The Air Canada presence in CPH lacked quite a lot to be honest. Quite simply, there was no Air Canada people at all. SAS is handling for AC – but it appeared as if they had a hard time doing any handling. The most common comment I heard was that Air Canada had not given them any information and decisions. The makes it hard to, in turn, give good service to the passengers – unfortunately, on top of that, a few SAS employees didn’t even try to carry the responsibility but immediately went “oh, but it is not us, it is Air Canada.” Which is unacceptable, when you in fact are Air Canada to the passengers in question.
Unacceptable was also the guy who didn’t even want to hear what we wanted to ask – a suggestion to an alternative routing – but sharply and unpleasantly told us that “now he had to cut through all of this and please just go to the lounge and sit down and wait until there is information for you!”
Announcement 1 time 12:30 came and went. And that was the pattern. No deadlines met, no information of any use to the travellers at any time. Finally, somewhere between 14:30 and 15:00, passengers were directed to the information center in the arrivals hall. At this point, my colleague and I agreed that he would pursue options via the travel agency’s hotline and the SAS staff in the lounge whereas I would try the announced option of the transfer desk.

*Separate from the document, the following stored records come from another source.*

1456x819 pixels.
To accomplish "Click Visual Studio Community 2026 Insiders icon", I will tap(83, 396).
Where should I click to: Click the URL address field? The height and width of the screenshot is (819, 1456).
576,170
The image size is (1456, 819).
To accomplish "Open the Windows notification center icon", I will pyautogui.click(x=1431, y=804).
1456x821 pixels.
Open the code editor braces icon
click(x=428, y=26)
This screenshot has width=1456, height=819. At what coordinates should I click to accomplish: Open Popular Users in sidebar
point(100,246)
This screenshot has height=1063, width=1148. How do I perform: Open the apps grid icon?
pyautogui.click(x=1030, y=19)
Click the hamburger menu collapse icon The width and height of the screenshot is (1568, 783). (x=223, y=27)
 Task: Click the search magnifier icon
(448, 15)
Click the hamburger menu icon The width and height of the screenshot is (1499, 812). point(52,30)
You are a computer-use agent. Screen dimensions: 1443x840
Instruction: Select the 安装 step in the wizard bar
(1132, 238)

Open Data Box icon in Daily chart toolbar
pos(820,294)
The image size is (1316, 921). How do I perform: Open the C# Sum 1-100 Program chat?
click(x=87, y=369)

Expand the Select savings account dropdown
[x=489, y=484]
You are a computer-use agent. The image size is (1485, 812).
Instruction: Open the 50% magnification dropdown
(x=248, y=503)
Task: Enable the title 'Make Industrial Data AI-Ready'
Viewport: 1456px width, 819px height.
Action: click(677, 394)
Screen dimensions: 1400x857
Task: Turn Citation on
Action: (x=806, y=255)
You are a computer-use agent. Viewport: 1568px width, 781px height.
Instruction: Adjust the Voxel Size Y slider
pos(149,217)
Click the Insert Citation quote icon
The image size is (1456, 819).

Down there, they handed out taxi and hotel vouchers. NOT what we needed. A lady heard my tale of needing to fly as we had meetings in Lansing Monday morning at 9 and couldn’t really reach that by staying in Copenhagen until some time Monday. She directed me to the counters – where, after quite a wait, I was told that Air Canada had decided NOT to rebook any passengers but to delay until Monday.
Meanwhile, luckily, my colleague had come through with two tickets for SK943 to Chicago, departure 15:40. I got a wee bit pressed as I had very short time to get a boarding pass issued (no reentry possible on the old one!) and get there. The SAS lounge personnel did what they could and phoned down to the Fast Track security entrance to let me through.
While in the plane, on the tarmac, we actually also by phone got tickets arranged for ORD – LAN. And then we sat back and got underway, finally.
One note to Air Canada: It is absolutely incomprehensible how and why you did not start rebooking passengers as soon as the plane diverted to AMS. The SAS flight to Chicago was not more than half full and could have taken many passengers to North America. SAS is a fellow Star Alliance airline after all. And ORD is a major United hub – yet another Star Alliance airline – so there must have been a good chance for many to get to or near to where they needed to go. And by starting already at 12:30 or so when it was a given that the plane would not be going to Toronto anytime soon, much rush, panic and uncertainty could have been avoided.
And also, not having a responsible person there, at the airport, being able to give the handling agent the necessary information and directives – not to mention being there to show a presence and a minimum of care to the stranded passengers – is just bad. The nearest thing we got to talking to Air Canada personnel was the message on their answering machine that the office was open Monday to Friday…
Possibly the only person there who was happy was the Canadian guy who happily announced how much he was looking forward to another night of partying in Copenhagen. For all the other passengers, dear Air Canada, this was a bad, bad experience.
Update: Cobblestone score added (see this review for an explanation – somewhere towards the end): No flight, no timely information, no help with rebookings to get passengers there – this can only be a zero!
(in part two: battling Chicago O’Hare and what about the luggage?)
Update June 2013: On my subsequent trip over, I tried the same route and everything went smoothly. AC even threw me an upgrade to Business – whether random for a Gold member or due to this, I don’t know. Review here.